L’économie touristique française est un chef-d’œuvre en péril. C’est le constat que dresse dans cet essai Jérôme Tourbier, administrateur de la chaîne hôtelière internationale Small Luxury Hotels of the World et dirigeant de deux hôtels alliant luxe et charme avec Alice, son épouse (1). Avec cet état des lieux fouillé et argumenté, qui sonne comme une alerte, il entend ne pas se laisser abuser par des chiffres encore très flatteurs, mais qui cachent une réalité plus préoccupante.

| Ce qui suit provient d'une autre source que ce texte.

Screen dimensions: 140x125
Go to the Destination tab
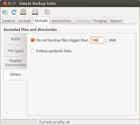[x=61, y=21]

Voici 15 ans que ce couple s’est hissé dans l’offre touristique à la plus haute marche de l’excellence. Ardent défenseur du patrimoine et de l’art de vivre français, il parcourt le monde pour promouvoir la France et ses régions comme une destination haut de gamme. C’est justement lors d’un de ces voyages que l’idée d’écrire un tel livre a germé dans l’esprit de Jérôme Tourbier. À Sao Paulo au Brésil, l’une des villes au monde où la criminalité est la plus forte, une responsable d’agence de voyages lui a confié qu’elle préférait désormais envoyer ses clients à Dubaï, parce que Paris était trop dangereuse. Et cette perception de l’insécurité n’est pas isolée. Dans les salons du tourisme, il s’est rendu à l’évidence que le désir de France s’érodait. Et si sa culture, sa gastronomie, ses vins et ses paysages diversifiés ne suffisaient plus à la France pour séduire ?

Les chiffres officiels sont pourtant bons. 2014 aurait été une année record d’affluence, passant de 83 millions en 2013 à 85 millions de touristes. Pour Jérôme Tourbier, ces chiffres sont trompeurs. L’augmentation de fréquentation ne représente que 2 % alors que, dans le même temps, la croissance du tourisme dans le monde a été de 5 %. De plus, entre mai 2012 et septembre 2014, le secteur de l’hôtellerie a perdu 4,5 millions de nuitées. De surcroît, dans les nuitées sont comptés les voyageurs qui traversent seulement le pays et également les routiers ! Enfin, la France est le seul pays développé à reculer en revenus. « Est-il normal que les touristes dépensent trois fois plus en Allemagne ou en Espagne ?” interroge l’auteur.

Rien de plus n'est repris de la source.